▶ **DOCUMENT TEXT**:
====================

The Braves announced on Tuesday that they have exercised the contract options for Hudson and McCann — along with Paul Maholm — for the 2013 season.
It was the first major offseason news for the Braves who made the playoffs this season, but were eliminated from the postseason with a loss to the Cardinals in the first-ever, one-game NL wild-card game.
McCann, a six-time All-Star, will earn $12 million next season instead of receiving a $500,000 buyout.
McCann had surgery after the season to repair the labrum in his right shoulder that could force him to miss the start of the season. He is expected to return to light baseball activities in about four months and could receive full clearance in April.
Hudson’s option was worth $9 million, and Maholm’s was worth $6.5 million.
McCann certainly did not look like himself as he hit .230 with 20 home runs and a .698 OPS this past season. Still, the Braves certainly took notice of the fact that he was able to produce that much power while being limited by constant discomfort in his shoulder.
With a thin free-agent market for catchers, there is at least a remote possibility that the Braves could attempt to trade McCann over the course of the next few months, but it is much more likely that the 28-year-old will be back in Atlanta.
Even before McCann struggled, there was a belief that highly regarded prospect Christian Bethancourt would be Atlanta’s starting catcher by the start of the 2014 season.
If McCann enjoys a bounceback season next year, he could enter next year’s free-agent market as one of the top available catchers. Given that he will be 30 by the start of the 2014 season, his greatest value could be with an American League club that could use him both as a catcher and designated hitter.
Whatever the case, McCann certainly has plenty of reason to be motivated next year as he winds up what would likely be the last significant contract of his career. Before returning from an oblique strain too soon in 2011, his career statistics included a .291 batting average with a .361 on-base percentage and .492 slugging percentage.

====================

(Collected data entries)

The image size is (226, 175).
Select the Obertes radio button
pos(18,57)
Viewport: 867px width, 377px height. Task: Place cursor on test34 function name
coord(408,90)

====================

▶ **WHAT TO DO**: Write the next part of the article on the Braves picking up the 2013 contract options for McCann, Hudson and Maholm, starting after its final sentence.

▶ **REPLY**:
Hudson would like to end his career in Atlanta, and the Braves would not be opposed to granting him this wish. But his long-term future with the club will be influenced by how he pitches next year. Given that he will turn 38 in July, there is some hesitancy to give him a multiyear deal.
There were times this year when Hudson appeared quite capable of serving as a top-of-the-rotation starter. But on the way to compiling a 3.62 ERA — his highest since producing a 4.86 ERA during his career-worst 2006 season — he was routinely victimized by big innings.
Hudson allowed four runs or more in an inning in eight of his 28 starts. He allowed that many in an inning in just two of the 33 starts he made in 2011.
Within those eight rough innings, he allowed a total of 34 runs, or 44 percent of the 77 he allowed over the course of the 179 innings he pitched this year.
Hudson will be joined in the rotation by Maholm, who went 4-5 with a 3.54 ERA in the 11 starts he made after the Braves acquired him from the Cubs on July 30. The 30-year-old left-hander posted a 1.19 ERA in the nine starts he made from June 29 to Aug. 15.